A man with ‘strict standards’
Retired pilot Ray Weber, who flew with Wardair during his career, said he would often catch up with Ward and his son when they returned to Yellowknife on their way to the camp.
Weber said watching Ward’s airplanes land and take off on Yellowknife’s Back Bay made him want to be a bush pilot.
Ward was a friendly man, Weber said, who appreciated his crew and was “always willing to stop and tell stories.”
“I always enjoyed working for Max,” Weber said. “He was not a hard man to get along with.”
Weber described Wardair as “the company to work for” when Ward lived in Yellowknife, adding that everyone in town knew him.

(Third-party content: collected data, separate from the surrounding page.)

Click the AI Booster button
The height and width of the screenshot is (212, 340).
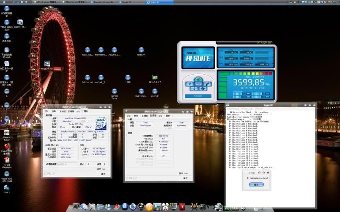tap(198, 97)
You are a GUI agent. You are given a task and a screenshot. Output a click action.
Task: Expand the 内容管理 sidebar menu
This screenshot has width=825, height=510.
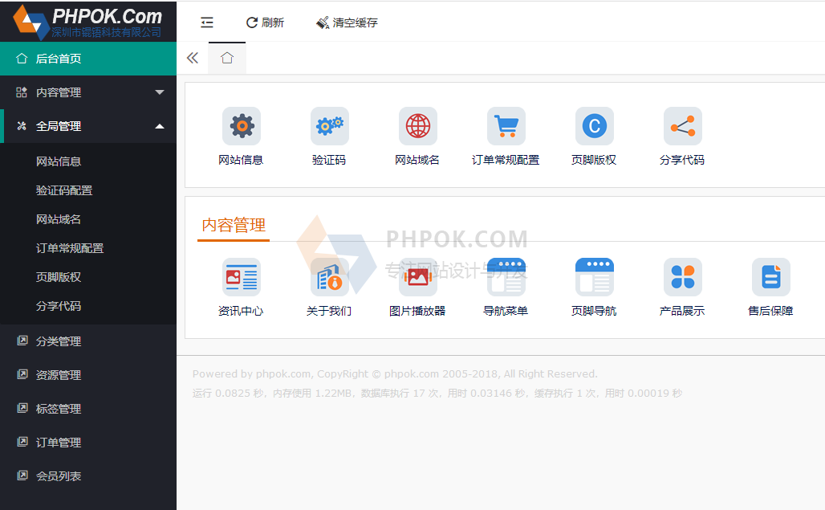(88, 92)
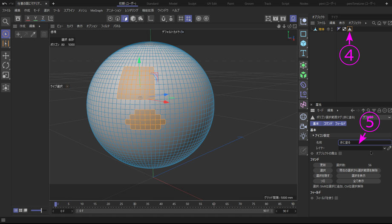Screen dimensions: 392x224
Task: Enable the オブジェクトの露出 checkbox
Action: tap(340, 153)
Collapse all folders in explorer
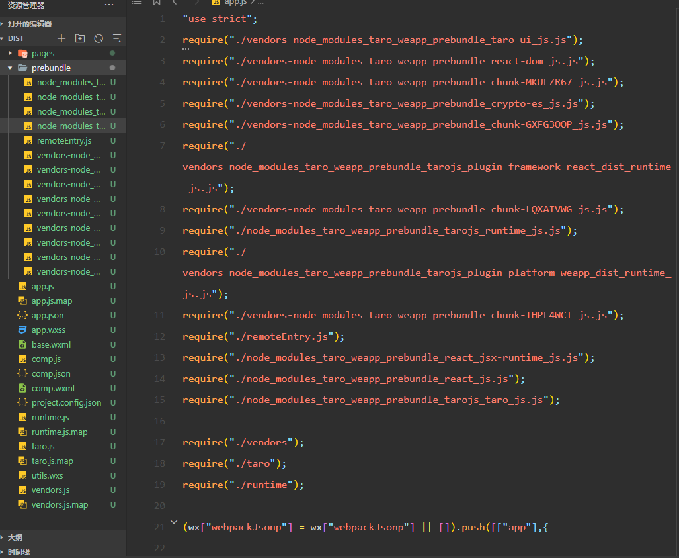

Even today, he noted, Wardair is a familiar name in the North.
“It was a good company, primarily because of him. He had some pretty strict standards, which I think most of us understood,” Weber said.
Weber said Wardair was a success because Ward went out of his way to find quality pilots, engineers, and managers. Back then, he said, people liked to know who they were flying with and airline staff knew their customers.
“A customer would mention that they’d flown with this guy and were quite happy with him, and Max would make an effort to feel him out if he would like to come and fly for Wardair,” Weber said.
Unlike many airline managers today, said Weber, Ward knew the ins and outs of flying and fixing airplanes.
“He’d run his own operation. He loaded his own damn airplane, put the fuel in it, cleaned the wings off when they were frosty, thawed out the engine in the morning with a blow pot,” he said, referring to a device used to heat engine oil in the winter.
“Bush pilots were the kind of people he wanted in his international operation because they understood that, too.”